Government May Slash Lifetime Allowance

Published / Last Updated on 22/06/2021

In the coming Autumn budget 2021, speculation is growing that the Government is planning to reduce the pensions lifetime allowance to collect more tax revenue to fund higher covid-19 borrowing costs.

According to the Telegraph a reliable source told them that “the Treasury is considering plans to change the way pension contributions are taxed following a huge increase in public spending during the pandemic”.

One proposal is to cut the pensions lifetime allowance (LTA) in the next budget from £1,073,100 to £800,000.

The Chancellor pledged in this year's Spring Budget to freeze the current LTA rate until April 2026 at £1,073 million.

The Government could maintain the triple lock on state pensions if there are changes to the pension tax relief and lifetime allowance.

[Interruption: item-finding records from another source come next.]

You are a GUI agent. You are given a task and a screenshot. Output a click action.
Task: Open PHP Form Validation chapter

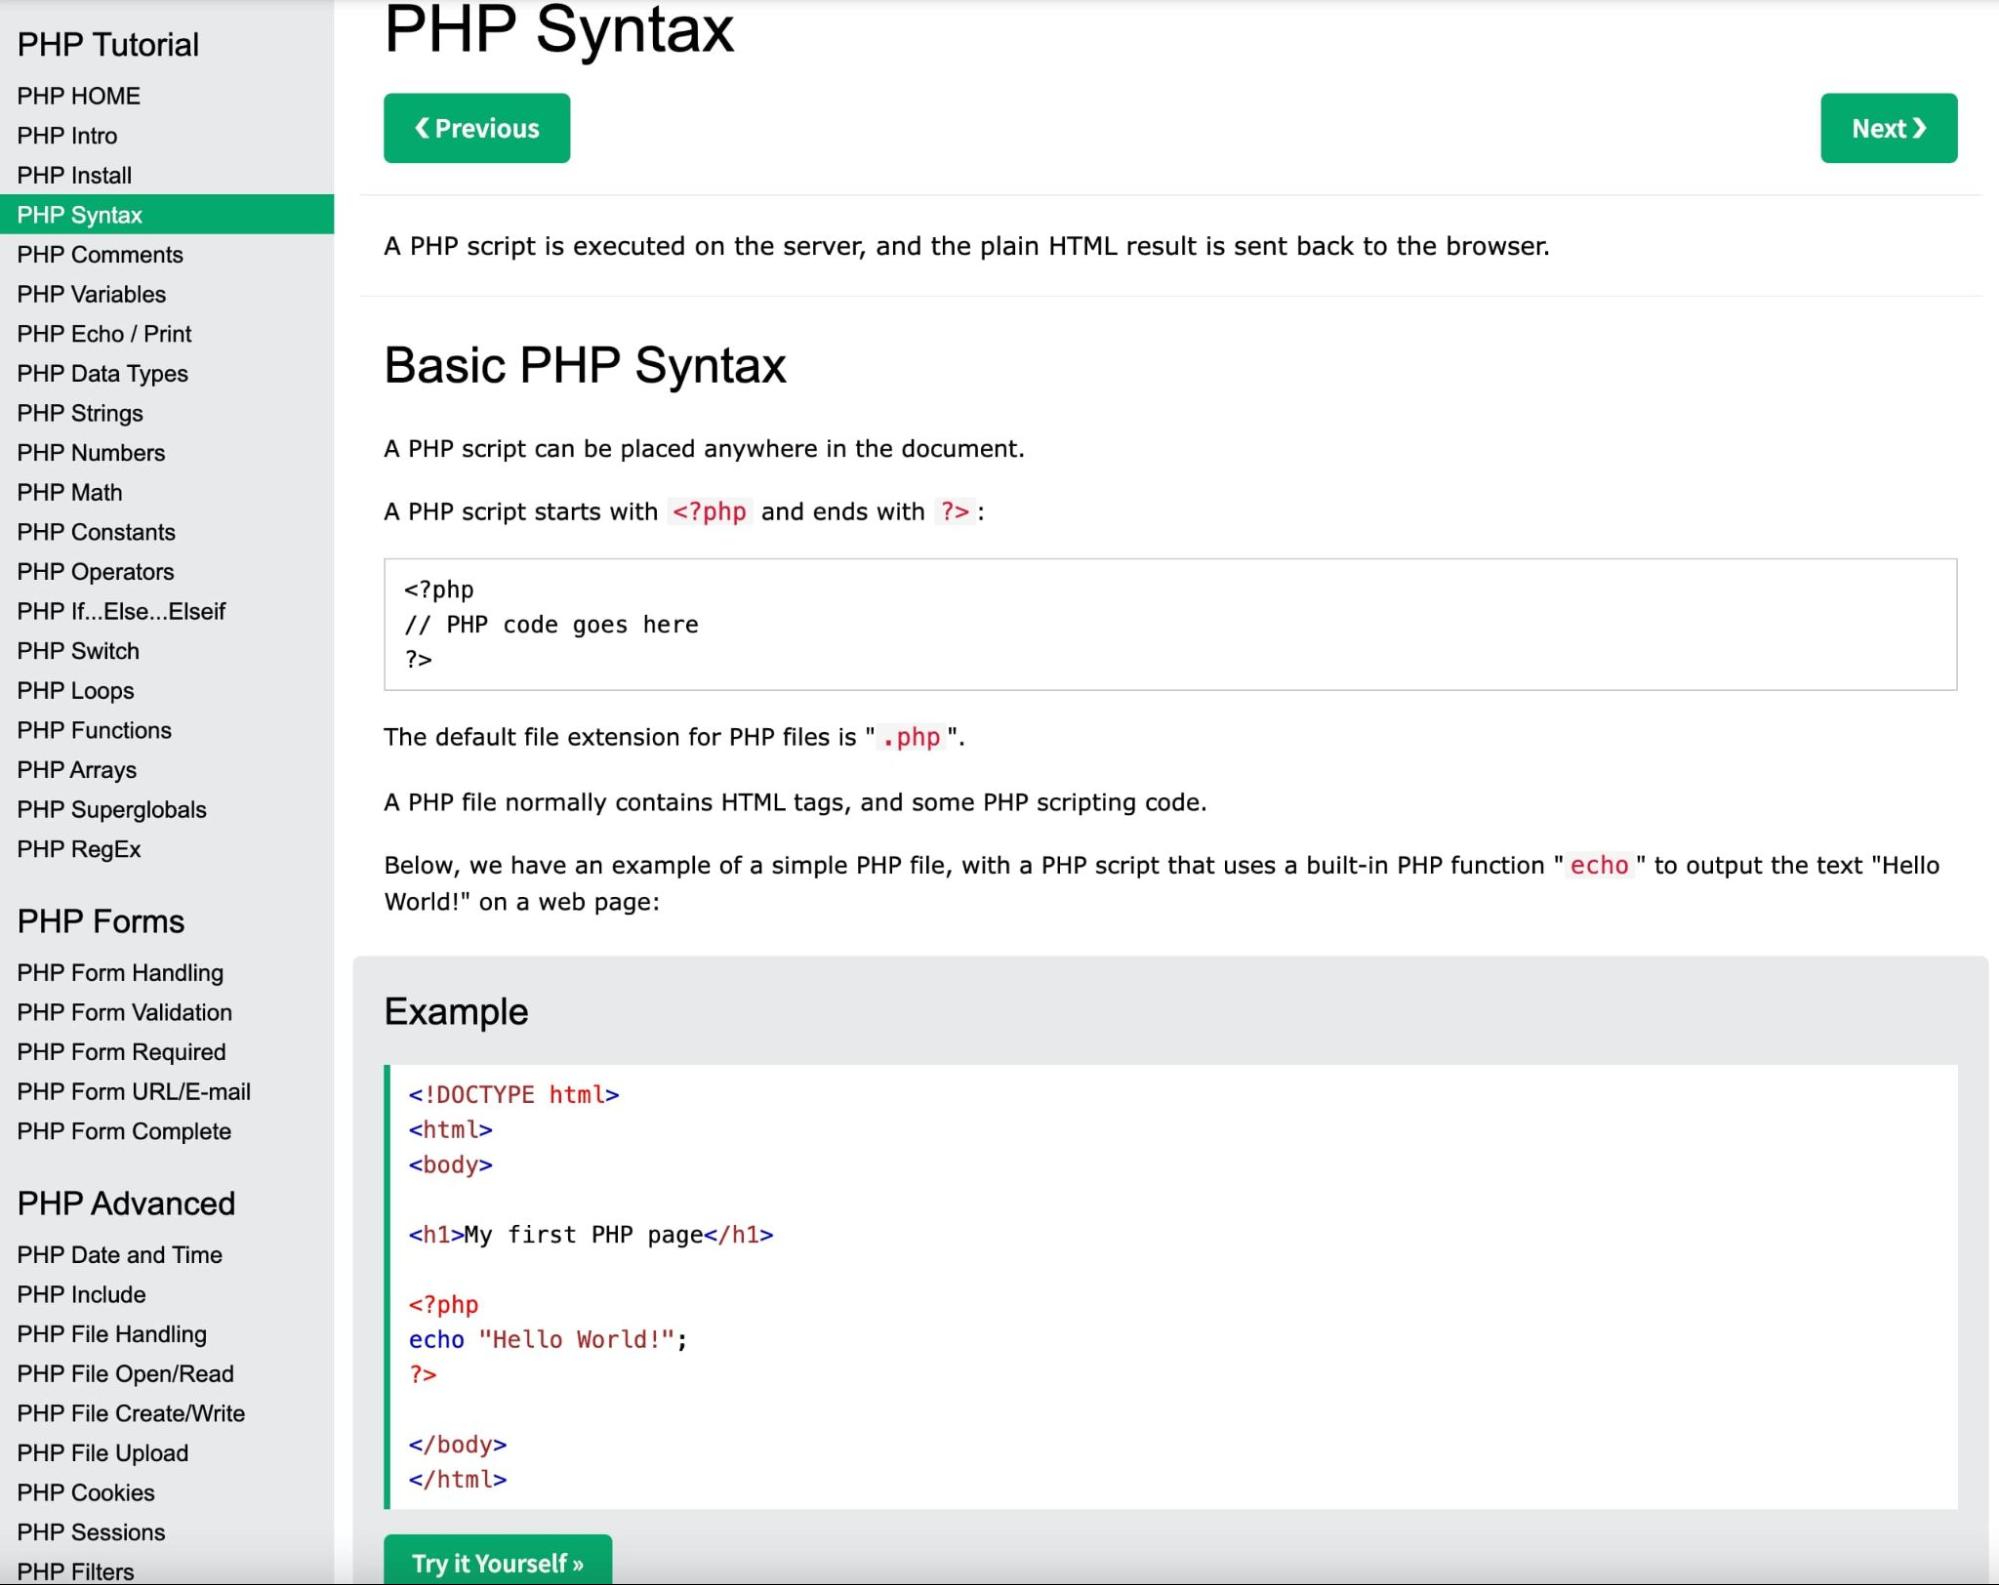(124, 1013)
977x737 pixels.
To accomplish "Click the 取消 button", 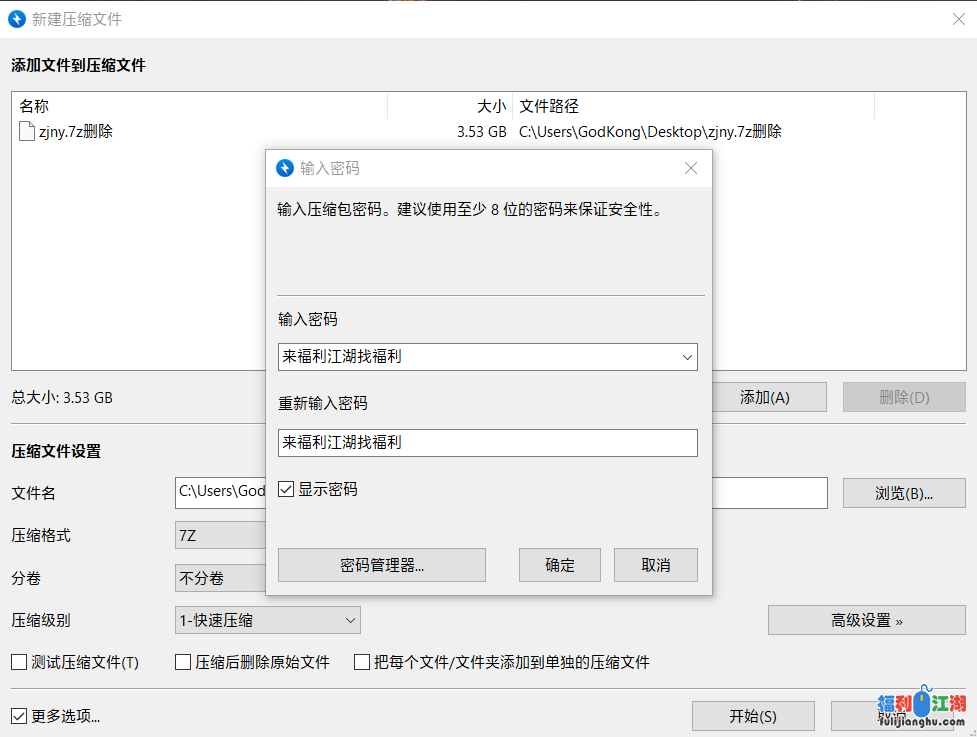I will click(656, 565).
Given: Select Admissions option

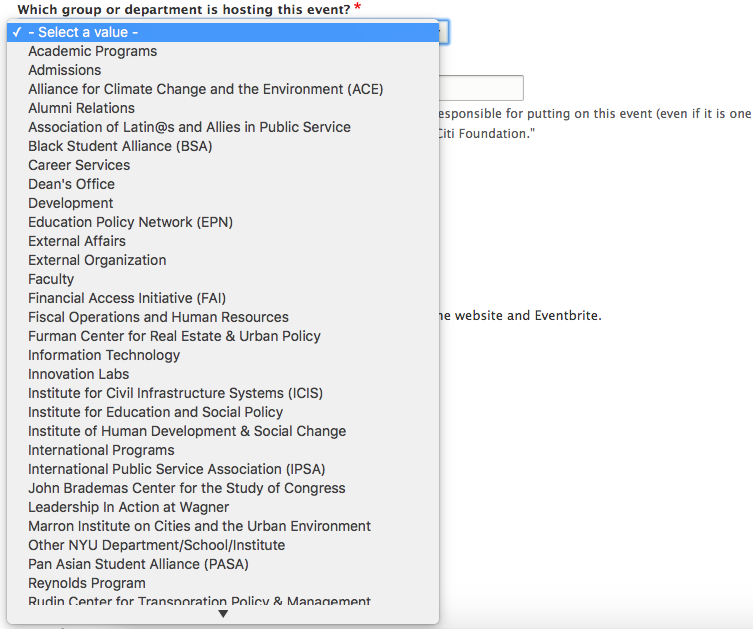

Former pensions minister Steve Webb warned last week the Chancellor could end up playing with the figures to scale back a multi-billion-pound increase to state pensions under the triple lock.

State pension under the triple lock is increased by the highest of either the growth in average earnings, the growth in process as measured by CPI or 2.5%.

It is a legal requirement that the increase must be at least in line with average earnings.  However recent average earnings have risen by 5.6% with CPI inflation rising to 2.1%.

Comment

Attacking pensions tax relief and ever higher excess tax penalties for higher earners appears to be the easy and regular fix to repair the holes in the Government’s finances.  The state pension triple lock is a political 'hot potato' and is always in the news.  With national average earnings at 5.6%, this will be a huge bill to honour state pension triple lock increases and will have to be paid for if it continues.

The problem is that the covid-19 bill and Brexit impact will also have to be paid for.  As ever, the lowest hanging fruit will be higher earners as well as the nation's wealth in property and pension funds.  Any reforms regarding tax increases to pensions and capital gains taxes or a flat rate tax of income tax relief on pensions with need to thought through carefully rather than the scattegun approach of simply taxing 'those that have' to pay even more.